だから鐘發白は電話をかけて鍾品亮の意向を確認し、鍾品亮が黒豹に会うつもりがあるかどうかを確かめようとした。
「黒豹兄が僕を探してる?」鍾品亮は少し驚いたが、すぐに迷いなく承諾した。「会うよ!」
今回は林逸を死地に追いやるどころか、逆に黒豹兄を再び刑務所送りにしてしまった。このことで鍾品亮は林逸に対して骨の髄まで憎しみを抱いていた!彼も黒豹兄に会って、林逸が一体どんな能力を持っているのか、あれほど強い黒豹兄が再び不利な立場に立たされるとは何事かと聞きたかった!
「それじゃあ、昼頃に車で学校に迎えに行くから、このことは他の人には言わないでくれ」鍾品亮の言葉を聞いた鐘發白はほっとした。彼が恐れていたのは、息子が物事をわきまえず、黒豹に会いに行かないことだった。もし黒豹の不興を買えば、少し厄介なことになるからだ。しかし鍾品亮がこれほど素直に応じたことに、鐘發白は少し意外に思った。

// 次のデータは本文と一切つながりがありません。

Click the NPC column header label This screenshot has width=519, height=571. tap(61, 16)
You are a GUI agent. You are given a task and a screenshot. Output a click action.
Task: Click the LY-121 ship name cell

「わかったよ、父さん!」鍾品亮は電話を切り、体の傷を押さえながら歯を食いしばった。
彼は昨日、気を失っていたのだが、ベルトで叩かれて目を覚ましたのだ!鍾品亮は幼い頃からこのような激しい暴力を受けたことがなく、驚きと怒りを感じた。しかし、事情を聞いた後、自分が林逸に騙されたことを知った!
鄒若明が自分を唐韻だと思い込んでいたことに、鍾品亮は内心腹を立てながらも、少し安堵していた。鄒若明に殴られただけでよかった。もし直接抱きついて唐韻と呼ばれていたら、気持ち悪くて死んでしまうところだった。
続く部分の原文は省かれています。